Air-conditioned driving seats
If you've noticed an error in this article please click here to report it so we can fix it.
• Shown for the first time at the Hevac exhibition (Olympia, London, April 20 to 25) is a new method of controlling the temperature of vehicle driving seats. The unit contains no moving parts and uses no other element than compressed air, sufficient quantities of which can be obtained from a vehicle's air braking system.
The unit, shown by Vortair Engineering Ltd, of 78 Buckingham Gate, London SW1, air is passed at speed through a vortex, the is based on a French discovery that when centrifugal action in the vortex causes the molecules of air to separate into two distinct temperature ranges, the hot molecules going to the outside of the vortex and the cold to the centre.
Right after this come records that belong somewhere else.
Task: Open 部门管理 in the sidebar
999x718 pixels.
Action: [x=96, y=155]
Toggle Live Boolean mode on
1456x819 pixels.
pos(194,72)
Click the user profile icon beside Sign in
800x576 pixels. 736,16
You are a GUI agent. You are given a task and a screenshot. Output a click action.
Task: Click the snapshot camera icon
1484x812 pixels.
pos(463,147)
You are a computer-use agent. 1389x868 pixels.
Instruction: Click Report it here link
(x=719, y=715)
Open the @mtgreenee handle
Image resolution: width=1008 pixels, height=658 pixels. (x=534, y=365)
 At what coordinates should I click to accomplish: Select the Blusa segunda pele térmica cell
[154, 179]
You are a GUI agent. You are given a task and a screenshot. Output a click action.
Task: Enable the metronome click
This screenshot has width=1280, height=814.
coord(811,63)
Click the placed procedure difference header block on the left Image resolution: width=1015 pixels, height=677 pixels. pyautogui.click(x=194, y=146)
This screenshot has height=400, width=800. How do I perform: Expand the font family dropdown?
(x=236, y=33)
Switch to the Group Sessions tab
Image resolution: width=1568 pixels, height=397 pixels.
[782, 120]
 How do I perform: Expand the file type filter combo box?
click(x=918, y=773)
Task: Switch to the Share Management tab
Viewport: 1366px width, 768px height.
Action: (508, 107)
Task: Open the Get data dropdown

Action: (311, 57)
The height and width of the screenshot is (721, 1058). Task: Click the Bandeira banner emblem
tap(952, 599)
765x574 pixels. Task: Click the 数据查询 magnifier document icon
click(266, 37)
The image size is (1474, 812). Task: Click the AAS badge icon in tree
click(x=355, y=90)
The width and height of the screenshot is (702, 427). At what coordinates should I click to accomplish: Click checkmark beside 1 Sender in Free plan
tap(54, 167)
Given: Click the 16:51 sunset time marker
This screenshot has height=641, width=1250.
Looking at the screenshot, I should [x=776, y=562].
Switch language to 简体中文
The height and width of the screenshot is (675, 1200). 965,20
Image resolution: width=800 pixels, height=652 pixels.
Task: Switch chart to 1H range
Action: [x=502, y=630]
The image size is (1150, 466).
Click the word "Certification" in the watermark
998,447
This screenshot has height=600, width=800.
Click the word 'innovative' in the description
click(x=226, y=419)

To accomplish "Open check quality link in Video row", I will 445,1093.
By piping off the two streams, separate currents of hot and cold air are obtainable During a demonstration at Olympia last Tuesday, writes Ron Cater, air blasts from a hot tube and a cold tube of the Vortair unit were played simultaneously on a pair of thermometers which at the start of the demonstration both read 65deg F. In slightly over one minute the thermometer at the hot tube was reading 130deg F and that at the cold, 15deg F.
A demonstration seat, with a Vortair unit installed, held a temperature of only 48deg F while being sat on for some 10 minutes. The temperature held in a seat fitted with the unit can be controlled easily by a valve, which meters the air streams before they pass into perforated tubes within The seat. The air pressure to operate the units is tapped off the braking system which is protected by a valve that isolates the vortex tubes when the main pressure system falls below 85 psi.
Although there' are no final figures of price available at present, the maker envisages a seat complete with the system costing about £30.